* **AIM**
Render the listing below as a two-column Markdown table headed Row and Line, giving each nonblank line its own row number in order. Blank lines are omitted.
>>>>>
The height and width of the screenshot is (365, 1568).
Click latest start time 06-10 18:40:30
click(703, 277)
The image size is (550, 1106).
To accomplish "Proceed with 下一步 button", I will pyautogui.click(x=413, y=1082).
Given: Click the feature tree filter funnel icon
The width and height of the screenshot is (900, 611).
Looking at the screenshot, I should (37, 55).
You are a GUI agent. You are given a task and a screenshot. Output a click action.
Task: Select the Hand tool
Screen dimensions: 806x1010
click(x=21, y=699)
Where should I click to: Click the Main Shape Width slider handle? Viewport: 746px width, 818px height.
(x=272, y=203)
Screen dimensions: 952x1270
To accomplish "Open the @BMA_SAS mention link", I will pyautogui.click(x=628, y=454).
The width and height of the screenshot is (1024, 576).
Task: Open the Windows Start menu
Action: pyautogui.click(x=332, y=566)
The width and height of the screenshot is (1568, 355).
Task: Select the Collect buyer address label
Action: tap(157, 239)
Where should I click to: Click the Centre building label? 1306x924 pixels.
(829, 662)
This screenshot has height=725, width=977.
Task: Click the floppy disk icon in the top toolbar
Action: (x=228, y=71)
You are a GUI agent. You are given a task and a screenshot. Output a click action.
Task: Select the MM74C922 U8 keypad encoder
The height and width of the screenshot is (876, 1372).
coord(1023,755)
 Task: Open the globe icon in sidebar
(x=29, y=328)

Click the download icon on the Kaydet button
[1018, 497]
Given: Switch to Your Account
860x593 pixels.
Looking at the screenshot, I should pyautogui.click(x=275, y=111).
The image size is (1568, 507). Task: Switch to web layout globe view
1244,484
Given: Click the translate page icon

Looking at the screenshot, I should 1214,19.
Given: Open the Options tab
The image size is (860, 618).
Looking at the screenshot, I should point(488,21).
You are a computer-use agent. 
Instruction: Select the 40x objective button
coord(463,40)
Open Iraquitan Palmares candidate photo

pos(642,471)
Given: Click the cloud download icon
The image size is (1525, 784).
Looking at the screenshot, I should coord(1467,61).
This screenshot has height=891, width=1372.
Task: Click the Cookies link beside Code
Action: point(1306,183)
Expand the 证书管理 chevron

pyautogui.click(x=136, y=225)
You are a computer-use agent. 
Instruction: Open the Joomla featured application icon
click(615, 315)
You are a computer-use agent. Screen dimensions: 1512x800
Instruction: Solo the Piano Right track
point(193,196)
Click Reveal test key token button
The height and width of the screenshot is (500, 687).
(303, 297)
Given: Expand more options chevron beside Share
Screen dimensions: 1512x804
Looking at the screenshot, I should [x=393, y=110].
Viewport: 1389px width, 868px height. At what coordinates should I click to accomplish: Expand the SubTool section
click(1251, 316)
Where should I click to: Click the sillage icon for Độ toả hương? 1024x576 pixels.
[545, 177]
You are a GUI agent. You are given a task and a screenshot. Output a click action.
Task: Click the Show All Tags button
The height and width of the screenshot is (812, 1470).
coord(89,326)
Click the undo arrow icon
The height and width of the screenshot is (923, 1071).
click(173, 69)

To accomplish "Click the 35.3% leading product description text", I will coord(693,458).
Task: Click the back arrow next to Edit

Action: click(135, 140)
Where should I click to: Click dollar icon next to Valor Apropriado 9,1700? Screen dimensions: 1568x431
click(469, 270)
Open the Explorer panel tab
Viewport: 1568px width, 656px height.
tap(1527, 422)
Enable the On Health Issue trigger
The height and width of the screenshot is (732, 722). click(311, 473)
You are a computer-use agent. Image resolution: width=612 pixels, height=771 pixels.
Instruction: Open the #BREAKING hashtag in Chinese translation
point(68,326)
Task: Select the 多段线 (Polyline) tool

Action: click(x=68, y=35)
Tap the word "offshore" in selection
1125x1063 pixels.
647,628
<<<<<
* **OUTPUT**
| Row | Line |
|---|---|
| 1 | The height and width of the screenshot is (365, 1568). |
| 2 | Click latest start time 06-10 18:40:30 |
| 3 | click(703, 277) |
| 4 | The image size is (550, 1106). |
| 5 | To accomplish "Proceed with 下一步 button", I will pyautogui.click(x=413, y=1082). |
| 6 | Given: Click the feature tree filter funnel icon |
| 7 | The width and height of the screenshot is (900, 611). |
| 8 | Looking at the screenshot, I should (37, 55). |
| 9 | You are a GUI agent. You are given a task and a screenshot. Output a click action. |
| 10 | Task: Select the Hand tool |
| 11 | Screen dimensions: 806x1010 |
| 12 | click(x=21, y=699) |
| 13 | Where should I click to: Click the Main Shape Width slider handle? Viewport: 746px width, 818px height. |
| 14 | (x=272, y=203) |
| 15 | Screen dimensions: 952x1270 |
| 16 | To accomplish "Open the @BMA_SAS mention link", I will pyautogui.click(x=628, y=454). |
| 17 | The width and height of the screenshot is (1024, 576). |
| 18 | Task: Open the Windows Start menu |
| 19 | Action: pyautogui.click(x=332, y=566) |
| 20 | The width and height of the screenshot is (1568, 355). |
| 21 | Task: Select the Collect buyer address label |
| 22 | Action: tap(157, 239) |
| 23 | Where should I click to: Click the Centre building label? 1306x924 pixels. |
| 24 | (829, 662) |
| 25 | This screenshot has height=725, width=977. |
| 26 | Task: Click the floppy disk icon in the top toolbar |
| 27 | Action: (x=228, y=71) |
| 28 | You are a GUI agent. You are given a task and a screenshot. Output a click action. |
| 29 | Task: Select the MM74C922 U8 keypad encoder |
| 30 | The height and width of the screenshot is (876, 1372). |
| 31 | coord(1023,755) |
| 32 |  Task: Open the globe icon in sidebar |
| 33 | (x=29, y=328) |
| 34 | Click the download icon on the Kaydet button |
| 35 | [1018, 497] |
| 36 | Given: Switch to Your Account |
| 37 | 860x593 pixels. |
| 38 | Looking at the screenshot, I should pyautogui.click(x=275, y=111). |
| 39 | The image size is (1568, 507). Task: Switch to web layout globe view |
| 40 | 1244,484 |
| 41 | Given: Click the translate page icon |
| 42 | Looking at the screenshot, I should 1214,19. |
| 43 | Given: Open the Options tab |
| 44 | The image size is (860, 618). |
| 45 | Looking at the screenshot, I should point(488,21). |
| 46 | You are a computer-use agent.  |
| 47 | Instruction: Select the 40x objective button |
| 48 | coord(463,40) |
| 49 | Open Iraquitan Palmares candidate photo |
| 50 | pos(642,471) |
| 51 | Given: Click the cloud download icon |
| 52 | The image size is (1525, 784). |
| 53 | Looking at the screenshot, I should coord(1467,61). |
| 54 | This screenshot has height=891, width=1372. |
| 55 | Task: Click the Cookies link beside Code |
| 56 | Action: point(1306,183) |
| 57 | Expand the 证书管理 chevron |
| 58 | pyautogui.click(x=136, y=225) |
| 59 | You are a computer-use agent.  |
| 60 | Instruction: Open the Joomla featured application icon |
| 61 | click(615, 315) |
| 62 | You are a computer-use agent. Screen dimensions: 1512x800 |
| 63 | Instruction: Solo the Piano Right track |
| 64 | point(193,196) |
| 65 | Click Reveal test key token button |
| 66 | The height and width of the screenshot is (500, 687). |
| 67 | (303, 297) |
| 68 | Given: Expand more options chevron beside Share |
| 69 | Screen dimensions: 1512x804 |
| 70 | Looking at the screenshot, I should [x=393, y=110]. |
| 71 | Viewport: 1389px width, 868px height. At what coordinates should I click to accomplish: Expand the SubTool section |
| 72 | click(1251, 316) |
| 73 | Where should I click to: Click the sillage icon for Độ toả hương? 1024x576 pixels. |
| 74 | [545, 177] |
| 75 | You are a GUI agent. You are given a task and a screenshot. Output a click action. |
| 76 | Task: Click the Show All Tags button |
| 77 | The height and width of the screenshot is (812, 1470). |
| 78 | coord(89,326) |
| 79 | Click the undo arrow icon |
| 80 | The height and width of the screenshot is (923, 1071). |
| 81 | click(173, 69) |
| 82 | To accomplish "Click the 35.3% leading product description text", I will coord(693,458). |
| 83 | Task: Click the back arrow next to Edit |
| 84 | Action: click(135, 140) |
| 85 | Where should I click to: Click dollar icon next to Valor Apropriado 9,1700? Screen dimensions: 1568x431 |
| 86 | click(469, 270) |
| 87 | Open the Explorer panel tab |
| 88 | Viewport: 1568px width, 656px height. |
| 89 | tap(1527, 422) |
| 90 | Enable the On Health Issue trigger |
| 91 | The height and width of the screenshot is (732, 722). click(311, 473) |
| 92 | You are a computer-use agent. Image resolution: width=612 pixels, height=771 pixels. |
| 93 | Instruction: Open the #BREAKING hashtag in Chinese translation |
| 94 | point(68,326) |
| 95 | Task: Select the 多段线 (Polyline) tool |
| 96 | Action: click(x=68, y=35) |
| 97 | Tap the word "offshore" in selection |
| 98 | 1125x1063 pixels. |
| 99 | 647,628 |